- Born: Kobe, Japan
- Occupations: Actor; Comedian; Ventriloquist; Rakugo Performer;
- Organization: Kamigata Rakugo Association
- Family: Showfukutei
- Website: showkocomedy.com

= Showko Showfukutei =

Japanese comedian and ventriloquist

Showko Showfukutei (笑福亭 笑子, Shōfukutei Shōko) is a Japanese actor, comedian, ventriloquist, professional rakugo performer (Japanese traditional comedy), actor, and based in Melbourne.

Showko trained in method acting at the Actors Lab based on the Lee Strasberg technique. Showko plays the role of Kimie in the feature film Saccharine premiering at the Sundance Film Festival and Berlin International Film Festival “a fine, touching performance.” - Variety

Showko is a professionally trained rakugo artist and is a member
of the Kamigata Rakugo Association in Osaka.

She has lived and worked in London, Tokyo, Osaka, Singapore and regularly performs internationally, including the Edinburgh Fringe and Melbourne International Comedy Festival. Showko was a finalist on Australia's Got Talent appears in the Amazon Prime Video special Absolutely Normal.

==Early life==
Showko was born in Kobe, Japan. She graduated
from Kobe Yamate University with a degree in psychology.

Her interest in ventriloquism began in childhood, and she later worked at a local police station teaching traffic safety to children using a ventriloquist puppet at Hyogo Traffic Safety Association.

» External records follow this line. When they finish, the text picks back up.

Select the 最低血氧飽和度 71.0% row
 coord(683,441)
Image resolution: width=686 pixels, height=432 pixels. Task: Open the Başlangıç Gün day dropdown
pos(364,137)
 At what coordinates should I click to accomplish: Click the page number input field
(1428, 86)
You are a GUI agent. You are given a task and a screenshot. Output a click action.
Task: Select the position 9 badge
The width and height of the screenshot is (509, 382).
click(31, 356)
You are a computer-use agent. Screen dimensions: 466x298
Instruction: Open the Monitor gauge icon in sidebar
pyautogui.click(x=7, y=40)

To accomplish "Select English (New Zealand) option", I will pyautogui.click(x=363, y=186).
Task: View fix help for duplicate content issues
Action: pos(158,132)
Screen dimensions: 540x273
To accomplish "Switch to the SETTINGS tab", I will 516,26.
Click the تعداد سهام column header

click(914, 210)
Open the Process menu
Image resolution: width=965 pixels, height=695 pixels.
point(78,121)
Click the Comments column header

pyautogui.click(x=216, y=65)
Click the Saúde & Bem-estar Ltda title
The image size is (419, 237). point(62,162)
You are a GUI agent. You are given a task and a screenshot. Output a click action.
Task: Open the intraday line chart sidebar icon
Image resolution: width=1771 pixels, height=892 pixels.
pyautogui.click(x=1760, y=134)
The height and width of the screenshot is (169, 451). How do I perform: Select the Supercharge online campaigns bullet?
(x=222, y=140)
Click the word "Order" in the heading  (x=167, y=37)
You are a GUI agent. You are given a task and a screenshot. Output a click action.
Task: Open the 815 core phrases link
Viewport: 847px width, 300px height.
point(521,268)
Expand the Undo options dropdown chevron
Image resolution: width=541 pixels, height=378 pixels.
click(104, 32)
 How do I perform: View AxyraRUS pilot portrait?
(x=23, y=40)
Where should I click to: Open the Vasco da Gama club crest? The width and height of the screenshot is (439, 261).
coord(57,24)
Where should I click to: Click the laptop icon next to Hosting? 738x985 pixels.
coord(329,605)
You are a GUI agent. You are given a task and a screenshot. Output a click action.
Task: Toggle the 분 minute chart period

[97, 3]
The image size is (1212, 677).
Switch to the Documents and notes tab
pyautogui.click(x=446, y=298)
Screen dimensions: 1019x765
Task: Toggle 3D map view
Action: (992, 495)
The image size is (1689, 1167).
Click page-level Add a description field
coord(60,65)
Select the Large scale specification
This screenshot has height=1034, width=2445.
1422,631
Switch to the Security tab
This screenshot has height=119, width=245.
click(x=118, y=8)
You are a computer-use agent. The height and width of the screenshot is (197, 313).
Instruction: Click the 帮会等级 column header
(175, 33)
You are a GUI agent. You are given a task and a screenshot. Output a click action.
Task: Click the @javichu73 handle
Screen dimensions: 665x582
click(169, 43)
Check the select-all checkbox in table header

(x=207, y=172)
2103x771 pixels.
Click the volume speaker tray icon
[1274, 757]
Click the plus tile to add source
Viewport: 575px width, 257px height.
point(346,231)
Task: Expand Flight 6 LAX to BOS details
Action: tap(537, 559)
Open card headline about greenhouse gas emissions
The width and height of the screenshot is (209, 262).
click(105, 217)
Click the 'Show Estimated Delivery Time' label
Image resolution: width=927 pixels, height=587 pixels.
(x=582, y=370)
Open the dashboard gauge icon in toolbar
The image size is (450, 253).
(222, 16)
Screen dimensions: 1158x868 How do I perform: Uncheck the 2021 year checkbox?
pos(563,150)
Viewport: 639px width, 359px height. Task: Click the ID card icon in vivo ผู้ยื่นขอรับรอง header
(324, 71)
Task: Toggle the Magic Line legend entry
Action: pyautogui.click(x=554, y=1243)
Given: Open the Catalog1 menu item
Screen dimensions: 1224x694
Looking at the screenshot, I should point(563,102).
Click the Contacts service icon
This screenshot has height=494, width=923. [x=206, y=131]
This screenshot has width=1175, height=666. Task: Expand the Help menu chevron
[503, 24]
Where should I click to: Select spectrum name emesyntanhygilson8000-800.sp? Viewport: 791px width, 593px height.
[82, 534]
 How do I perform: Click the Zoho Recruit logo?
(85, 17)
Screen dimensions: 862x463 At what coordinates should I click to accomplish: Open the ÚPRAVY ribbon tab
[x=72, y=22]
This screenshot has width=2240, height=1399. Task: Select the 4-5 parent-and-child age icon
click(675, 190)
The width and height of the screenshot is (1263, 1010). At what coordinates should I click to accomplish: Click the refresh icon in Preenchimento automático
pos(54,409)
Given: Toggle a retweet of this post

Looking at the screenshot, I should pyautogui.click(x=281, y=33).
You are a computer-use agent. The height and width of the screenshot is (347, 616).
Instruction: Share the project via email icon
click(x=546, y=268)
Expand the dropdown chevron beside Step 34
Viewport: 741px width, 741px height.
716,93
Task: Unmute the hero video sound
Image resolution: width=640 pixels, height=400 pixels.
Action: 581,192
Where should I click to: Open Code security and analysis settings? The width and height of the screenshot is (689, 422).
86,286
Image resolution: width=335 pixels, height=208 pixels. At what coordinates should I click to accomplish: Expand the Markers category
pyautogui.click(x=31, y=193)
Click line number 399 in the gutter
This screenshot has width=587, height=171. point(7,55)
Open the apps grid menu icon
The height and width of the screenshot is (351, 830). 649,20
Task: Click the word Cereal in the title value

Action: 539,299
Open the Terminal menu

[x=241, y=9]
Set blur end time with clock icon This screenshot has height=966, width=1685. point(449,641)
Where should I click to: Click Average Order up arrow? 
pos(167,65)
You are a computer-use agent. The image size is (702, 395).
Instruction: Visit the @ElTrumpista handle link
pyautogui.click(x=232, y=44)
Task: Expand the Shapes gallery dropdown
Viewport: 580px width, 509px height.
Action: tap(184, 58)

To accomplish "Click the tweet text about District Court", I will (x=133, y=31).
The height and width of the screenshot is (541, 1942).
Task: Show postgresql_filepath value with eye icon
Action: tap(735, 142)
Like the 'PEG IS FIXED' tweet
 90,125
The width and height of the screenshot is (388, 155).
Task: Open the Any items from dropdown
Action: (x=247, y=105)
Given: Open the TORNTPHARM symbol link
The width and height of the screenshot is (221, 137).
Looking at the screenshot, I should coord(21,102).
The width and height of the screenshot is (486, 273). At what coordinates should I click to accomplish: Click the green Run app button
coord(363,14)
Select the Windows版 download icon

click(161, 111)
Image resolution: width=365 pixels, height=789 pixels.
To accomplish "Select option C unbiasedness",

After three years in that role, she moved to Canada to study English. During her time there, she focused on language immersion. Upon returning to Japan, she trained as a professional radio announcer, a decision influenced by her experience listening to English-language radio during her studies abroad.

==Career==
Prior to becoming a comedian, Showko was a radio presenter and DJ with regular programs for Radio Osaka, FM Uji, Yes FM and Beach Station FM in Japan, and later in Singapore at FM96.3 for MediaCorp.

Showko did her rakugo training with Rakugo Master Shōfukutei Kakushow to become a professional rakugo performer. Showko Showfukutei is a stage name awarded to her after completing a three-year Rakugo apprenticeship and she is the only fully trained professional rakugo performer living outside of Japan.

Showko has written, produced and performed shows at the Edinburgh Festival Fringe, Brighton Fringe (UK), Avignon Festival (France), Melbourne International Comedy Festival, Sushi Dictator, The Butterfly Club, Melbourne Fringe Festival, The Athenaeum Theatre and was directed by Heath McIvor for her latest show Absolutely Normal at the 2018 Melbourne International Comedy Festival at the Malthouse Theatre and the Adelaide Fringe receiving 5 star review.

Showko has appeared on a Japanese TV show Gooto Chikyu bin (グッと地球便) documenting her life and career, TV Tokyo Sekai Naze Sokoninihonjin (世界なぜそこに日本人海外で超有名人スペシャル). NHK Tsurube no Kazokini Kampai (鶴瓶の家族に乾杯), Singapore (Channel NewsAsia: “Primetime Morning”) and Australia on Australia's Got Talent 2016 as a finalist, ABC TV for the "International Women's Day Debate" as well as being interviewed on ABC National Radio with John Faine.